Pagare l’auto elettrica direttamente con una quota del proprio stipendio e ottenere un forte vantaggio fiscale. È l’idea alla base di “e.loop”, il nuovo programma lanciato da Volkswagen in Germania. Promette risparmi fino al 50% rispetto a un tradizionale contratto di leasing senza anticipo. La formula mira ad accelerare la diffusione della mobilità elettrica tra i dipendenti delle aziende.
Il leasing aziendale passa dalla busta paga
Il funzionamento di e.loop si basa sul meccanismo del salary sacrifice, già utilizzato in diversi Paesi europei per alcuni benefit aziendali.
Nel concreto, l’azienda sottoscrive il contratto di leasing con Volkswagen Group Retail Deutschland (VGRD), mentre il dipendente sceglie il modello di auto elettrica desiderato attraverso una piattaforma online dedicata. A quel punto, le rate vengono trattenute direttamente dal salario lordo del dipendendente, prima del calcolo di imposte e contributi.
È proprio questo trattamento fiscale a rendere l’operazione particolarmente conveniente. Secondo Volkswagen il risparmio per il dipendente può arrivare fino al 50% rispetto a un leasing tradizionale.
La rata comprende anche assicurazione e manutenzione, riducendo ulteriormente i costi e le incombenze.

Tutti i marchi del Gruppo disponibili
Uno degli aspetti più interessanti dell’iniziativa è l’ampiezza dell’offerta. Il catalogo comprende infatti l‘intera gamma dei marchi del Gruppo tedesco, dalle elettriche Volkswagen ID.3 fino ai futuri modelli premium come il Porsche Cayenne Electric.
I contratti hanno una durata di 24 o 36 mesi, con una formula molto simile a quella già adottata per i programmi di biciclette aziendali che da anni riscuotono successo in Germania.

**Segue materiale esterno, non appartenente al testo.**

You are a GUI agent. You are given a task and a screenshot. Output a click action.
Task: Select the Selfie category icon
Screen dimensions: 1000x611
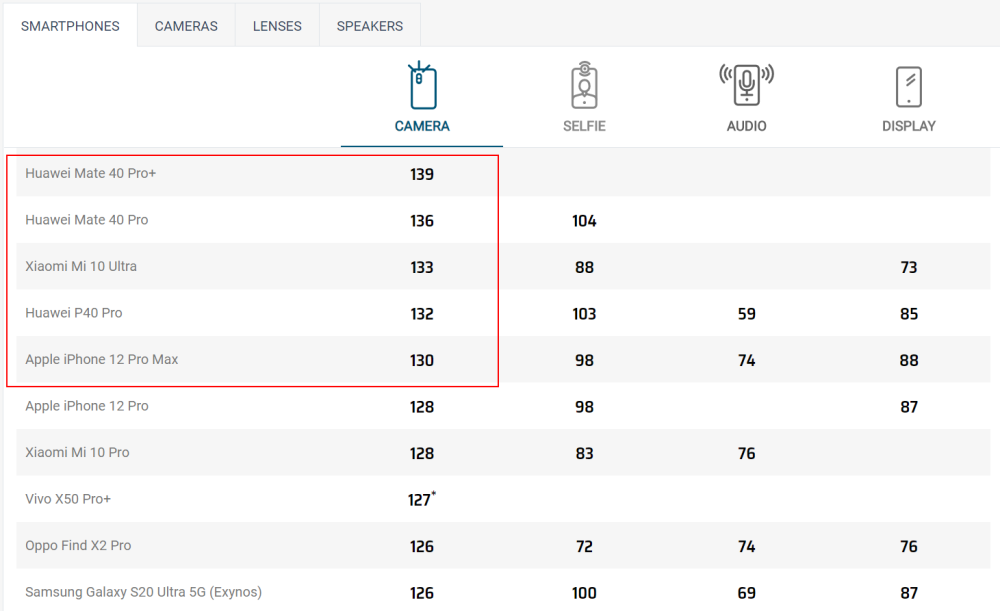(584, 85)
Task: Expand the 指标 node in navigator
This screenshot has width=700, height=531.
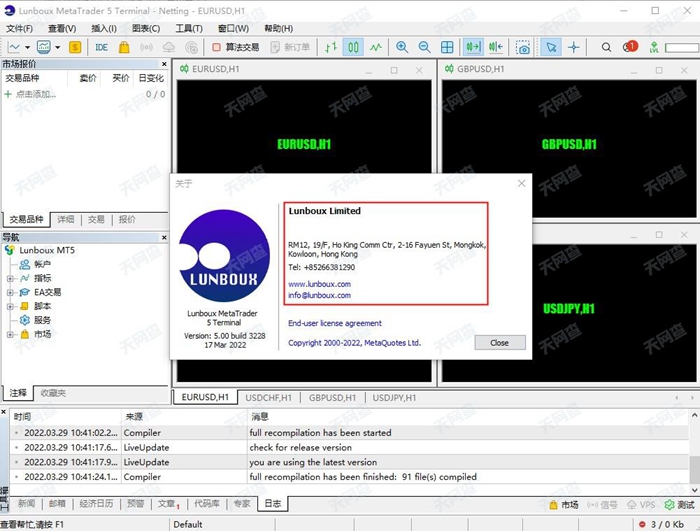Action: 10,278
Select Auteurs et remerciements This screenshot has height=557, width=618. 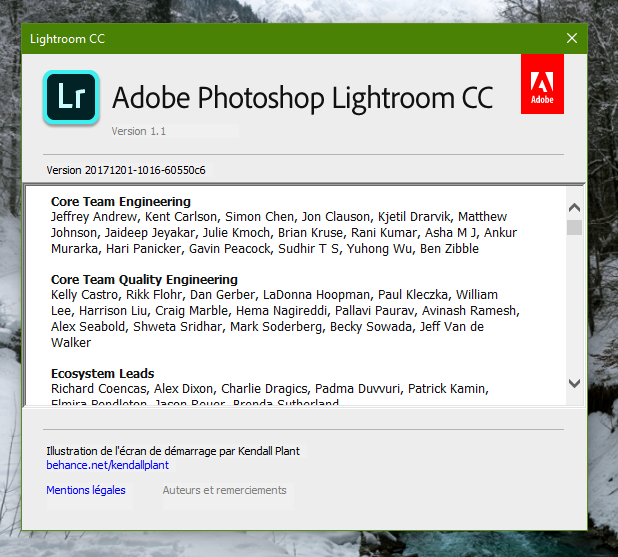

Benefit anche per le imprese
Va da sè che Volkswagen non punta solo sui vantaggi per i lavoratori, ma anche su quelli destinati alle aziende. Offrire un’auto elettrica attraverso un piano fiscalmente agevolato può infatti diventare uno strumento di reclutamento e fidelizzazione del personale. Oltre a rafforzare le politiche aziendali legate alla sostenibilità.
Il costruttore sottolinea inoltre che la gestione amministrativa è semplificata grazie a una piattaforma digitale dedicata, riducendo così il lavoro per gli uffici del personale.
Un modello destinato a crescere, ma con alcuni limiti
I primi riscontri raccolti da Volkswagen vengono definiti “molto incoraggianti”, con un interesse elevato da parte delle aziende tedesche. L’obiettivo del Gruppo è che programmi di questo tipo possano arrivare a rappresentare tra il 5 e il 10% delle immatricolazioni di veicoli nuovi in Germania entro il 2030.
Resta però un elemento di criticità. Se il dipendente lascia l’azienda prima della scadenza del contratto, il datore di lavoro potrebbe dover mantenere il leasing o individuare una soluzione alternativa per il veicolo.
Per il momento il programma “e.loop” è disponibile esclusivamente in Germania e non sono stati annunciati piani per l’estensione ad altri mercati europei. Tuttavia, se l’iniziativa dovesse confermare il successo atteso, potrebbe rappresentare un modello interessante anche per altri Paesi, Italia compresa, dove il tema dei benefit aziendali legati alla mobilità sostenibile è ancora poco sviluppato.